The study excluded those who were pregnant or postmenopausal, having irregular menstrual cycles (anovulatory cycle), receiving hormone replacement therapy (eg, oral contraceptives), having endocrine disorders (diabetes mellitus or impaired levels of thyroid-stimulating hormone), addicted to alcohol and/or other substances, and having a psychiatric disorder other than BD or a concomitant physical disease.
The demographic and clinical characteristics, including gender, age, and comorbid conditions, were recorded for all participants, and physical examinations and all required laboratory tests were performed.
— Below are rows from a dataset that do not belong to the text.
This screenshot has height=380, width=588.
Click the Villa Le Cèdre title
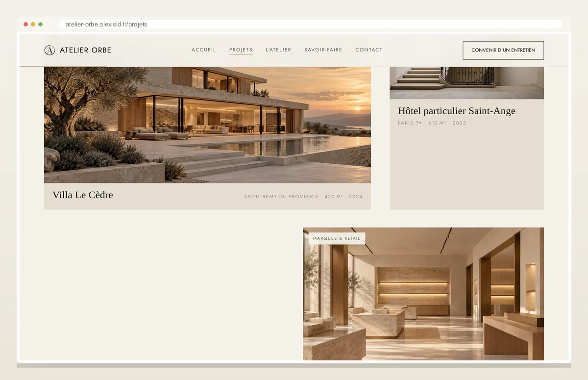(x=83, y=195)
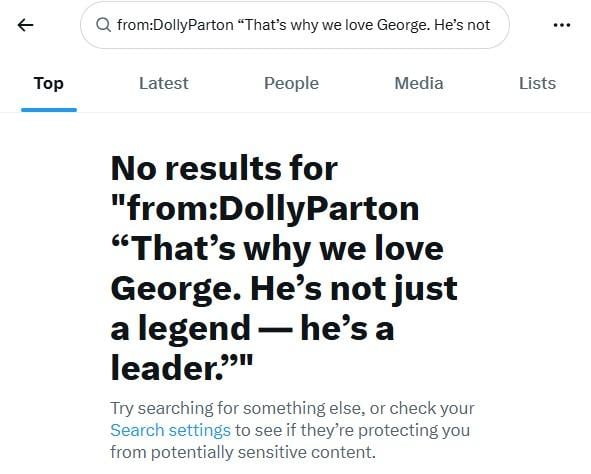The height and width of the screenshot is (474, 591).
Task: Click "from:DollyParton" inside the search box
Action: (x=175, y=25)
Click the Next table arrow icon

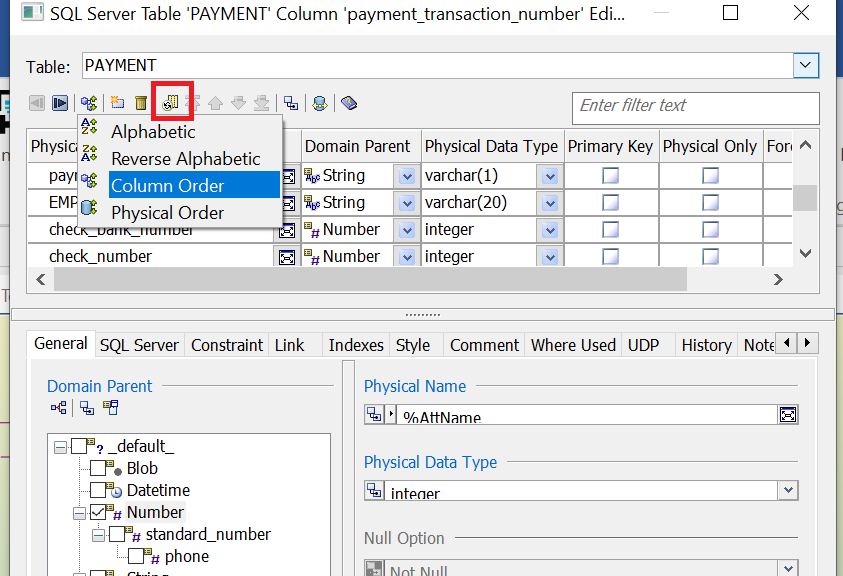60,103
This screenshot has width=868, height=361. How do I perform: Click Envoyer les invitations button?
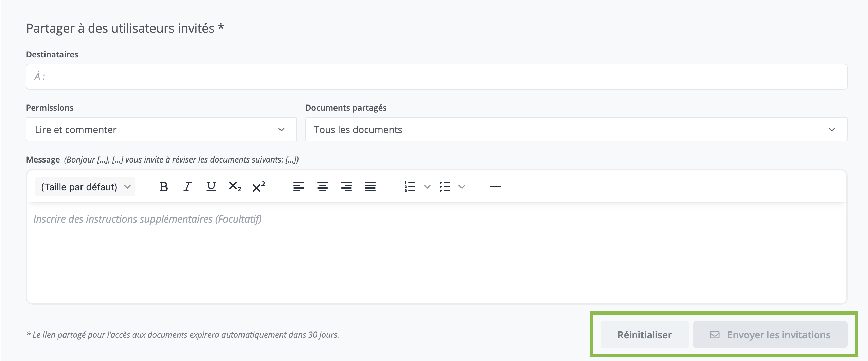770,335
Blood samples were collected from all patients in the BD and the control groups between 9:00 am and 11.00 am Samples were centrifuged and the serum samples stored at −20°C until analysis. The GPER-1 levels were analyzed in the Biochemistry Laboratory at Kahramanmaraş Sütçüimam University School of Medicine using a quantitative sandwich enzyme-linked immunosorbent assay technique and a commercial kit (SEG045Hu; Cloud-Clone Corp.; Houston, TX, USA) according to the manufacturer’s instructions.
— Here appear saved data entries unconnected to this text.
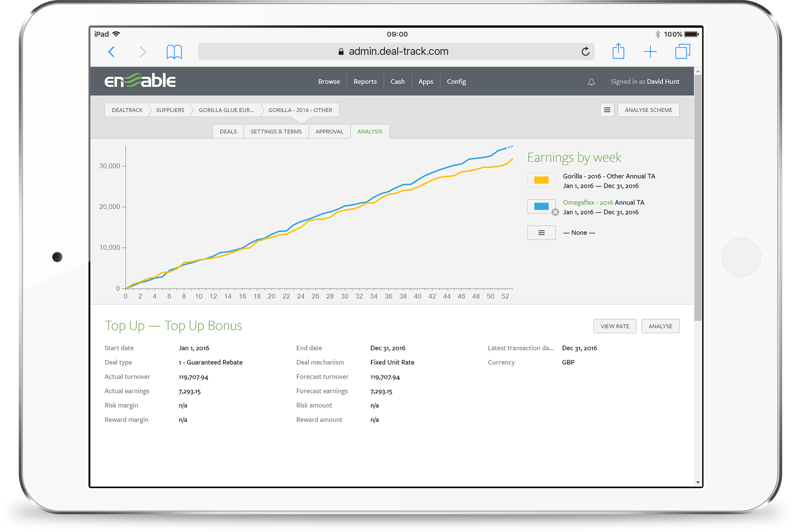Open the None series selector list button
The width and height of the screenshot is (792, 532).
541,233
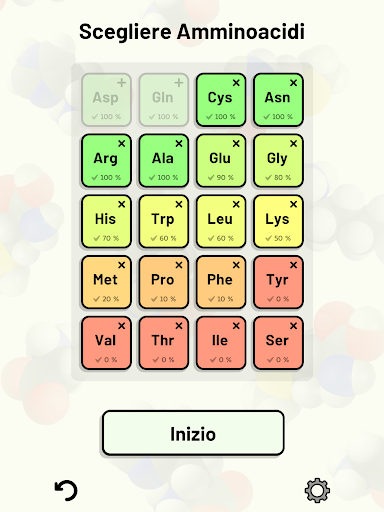Click the reset arrow icon
384x512 pixels.
pyautogui.click(x=66, y=490)
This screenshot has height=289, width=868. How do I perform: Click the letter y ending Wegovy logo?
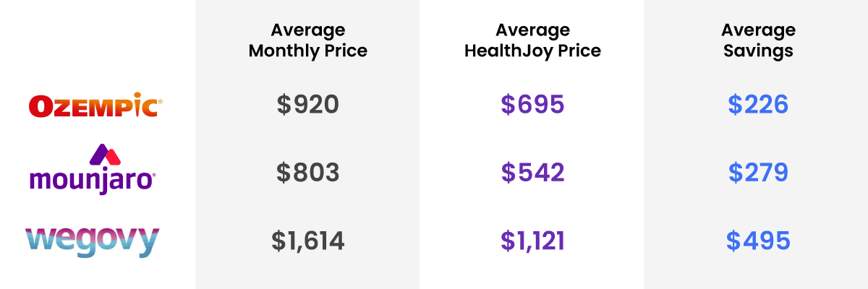pos(148,243)
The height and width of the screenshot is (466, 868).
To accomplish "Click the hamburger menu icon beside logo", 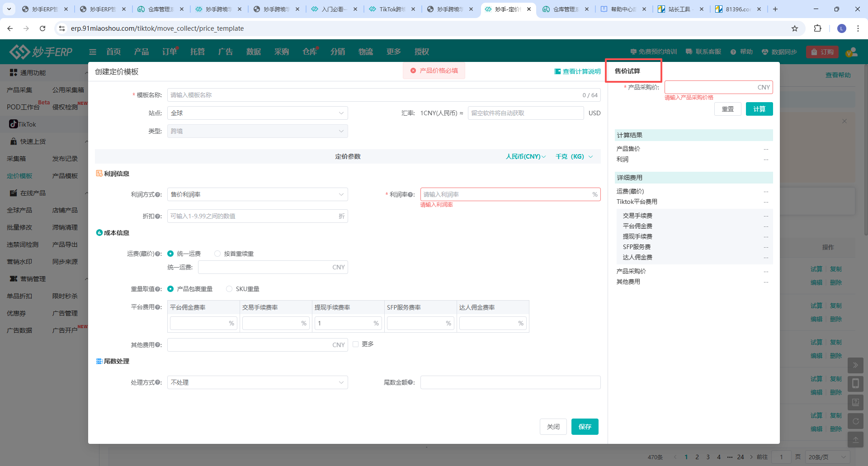I will (x=93, y=52).
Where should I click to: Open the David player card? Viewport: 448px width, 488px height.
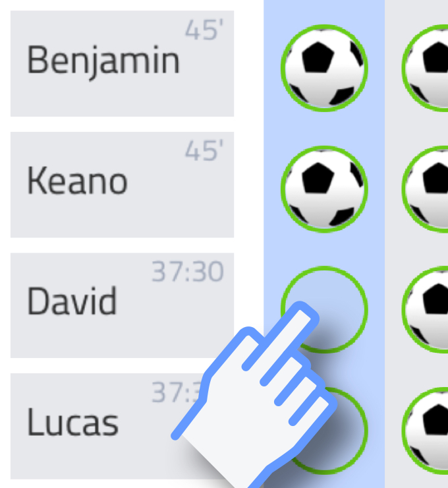pos(122,305)
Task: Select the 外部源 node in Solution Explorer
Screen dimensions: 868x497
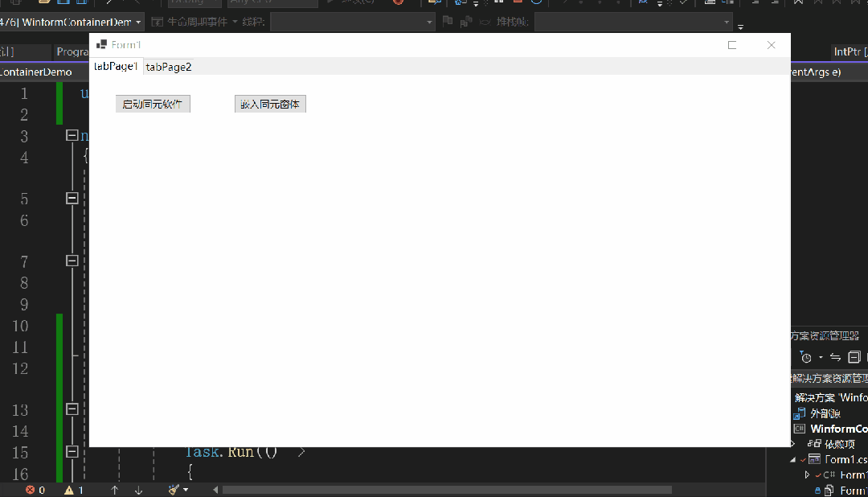Action: tap(825, 413)
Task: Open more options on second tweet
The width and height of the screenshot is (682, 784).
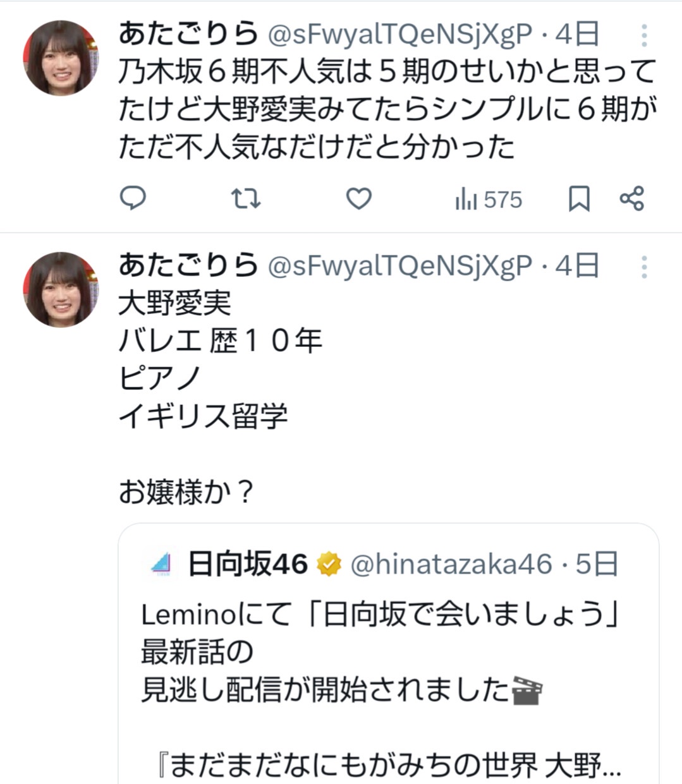Action: 643,267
The normal distribution fitness of the data was examined using the Shapiro–Wilk test. An independent samples t-test was used to compare the groups for variables that had normal distributions. Descriptive statistics were specified with mean ± SD. Mann–Whitney U test was used to compare the groups for variables that did not have normal distribution. Descriptive statistics were expressed in median (Quartile 1–Quartile 3). Chi-square test and Fisher’s exact test were applied to categorical variables. The relationship between variables was examined using Pearson’s correlation test. Statistical significance was accepted as p<0.05. Analysis of the data was conducted using IBM SPSS version 22 (IBM SPSS for Windows version 22; IBM Corporation; Armonk, NY, USA). A receiver operating characteristic (ROC) curve was plotted to obtain a cut-off value of GPER-1 for predicting the presence of BD.
This study included 38 patients with euthymic BD and 35 age- and gender-matched healthy control subjects. The groups did not differ significantly in age (patients: 37.61±12.16, controls: 33.51±9.59 [mean ± SD], p=0.117) or gender (patients male/female: 15/23, controls male/female: 17/18, p=0.434). Table 1 shows the sociodemographic characteristics of the sample.
Table 1 Sociodemographic variables of the groups
Table 2 shows the BD patients’ duration of illness and the medication data. The levels of estradiol were found to be similar in both groups (patients: 41.27 pg/mL, controls: 38.17 pg/mL, [mean ± SD], p=0.774). However, the serum GPER-1 level was significantly higher in patients with euthymic BD compared to healthy controls (0.55±0.14 and 0.23±0.09 ng/mL [mean ± SD], respectively, p<0.001), as shown in Table 3 and Figure 1.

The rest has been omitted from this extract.